/---
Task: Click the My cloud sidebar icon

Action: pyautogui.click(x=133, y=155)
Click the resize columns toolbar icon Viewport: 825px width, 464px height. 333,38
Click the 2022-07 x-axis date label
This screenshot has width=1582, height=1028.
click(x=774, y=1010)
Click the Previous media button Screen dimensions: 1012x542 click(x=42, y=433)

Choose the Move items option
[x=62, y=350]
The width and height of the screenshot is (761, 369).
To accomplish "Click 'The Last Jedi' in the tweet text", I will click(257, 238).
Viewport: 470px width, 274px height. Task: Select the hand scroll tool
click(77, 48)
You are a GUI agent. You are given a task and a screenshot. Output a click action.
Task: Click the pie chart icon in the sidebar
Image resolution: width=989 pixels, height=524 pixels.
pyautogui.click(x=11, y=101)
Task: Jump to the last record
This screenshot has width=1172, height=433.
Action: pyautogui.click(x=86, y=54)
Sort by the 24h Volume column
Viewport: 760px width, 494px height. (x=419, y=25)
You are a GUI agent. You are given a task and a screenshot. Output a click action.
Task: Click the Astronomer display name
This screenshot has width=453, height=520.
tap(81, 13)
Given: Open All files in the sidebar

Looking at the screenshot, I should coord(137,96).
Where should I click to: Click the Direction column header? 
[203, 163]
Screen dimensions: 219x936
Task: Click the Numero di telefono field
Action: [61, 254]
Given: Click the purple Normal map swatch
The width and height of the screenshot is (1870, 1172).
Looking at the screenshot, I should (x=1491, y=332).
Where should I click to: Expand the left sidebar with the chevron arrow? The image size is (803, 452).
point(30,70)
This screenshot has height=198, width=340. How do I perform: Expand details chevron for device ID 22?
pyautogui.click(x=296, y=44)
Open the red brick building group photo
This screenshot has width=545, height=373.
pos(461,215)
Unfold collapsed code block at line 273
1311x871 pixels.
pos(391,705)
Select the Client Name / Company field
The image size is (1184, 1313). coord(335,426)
\---
- EXERCISE
Rewrite these records as a numbered list, skipping any blank lines.

- WRITTEN REPLY
1. Task: Click the My cloud sidebar icon
2. Action: pyautogui.click(x=133, y=155)
3. Click the resize columns toolbar icon Viewport: 825px width, 464px height. 333,38
4. Click the 2022-07 x-axis date label
5. This screenshot has width=1582, height=1028.
6. click(x=774, y=1010)
7. Click the Previous media button Screen dimensions: 1012x542 click(x=42, y=433)
8. Choose the Move items option
9. [x=62, y=350]
10. The width and height of the screenshot is (761, 369).
11. To accomplish "Click 'The Last Jedi' in the tweet text", I will click(257, 238).
12. Viewport: 470px width, 274px height. Task: Select the hand scroll tool
13. click(77, 48)
14. You are a GUI agent. You are given a task and a screenshot. Output a click action.
15. Task: Click the pie chart icon in the sidebar
16. Image resolution: width=989 pixels, height=524 pixels.
17. pyautogui.click(x=11, y=101)
18. Task: Jump to the last record
19. This screenshot has width=1172, height=433.
20. Action: pyautogui.click(x=86, y=54)
21. Sort by the 24h Volume column
22. Viewport: 760px width, 494px height. (x=419, y=25)
23. You are a GUI agent. You are given a task and a screenshot. Output a click action.
24. Task: Click the Astronomer display name
25. This screenshot has width=453, height=520.
26. tap(81, 13)
27. Given: Open All files in the sidebar
28. Looking at the screenshot, I should coord(137,96).
29. Where should I click to: Click the Direction column header? 
30. [203, 163]
31. Screen dimensions: 219x936
32. Task: Click the Numero di telefono field
33. Action: [61, 254]
34. Given: Click the purple Normal map swatch
35. The width and height of the screenshot is (1870, 1172).
36. Looking at the screenshot, I should (x=1491, y=332).
37. Where should I click to: Expand the left sidebar with the chevron arrow? The image size is (803, 452).
38. point(30,70)
39. This screenshot has height=198, width=340. How do I perform: Expand details chevron for device ID 22?
40. pyautogui.click(x=296, y=44)
41. Open the red brick building group photo
42. This screenshot has width=545, height=373.
43. pos(461,215)
44. Unfold collapsed code block at line 273
45. 1311x871 pixels.
46. pos(391,705)
47. Select the Client Name / Company field
48. The image size is (1184, 1313). coord(335,426)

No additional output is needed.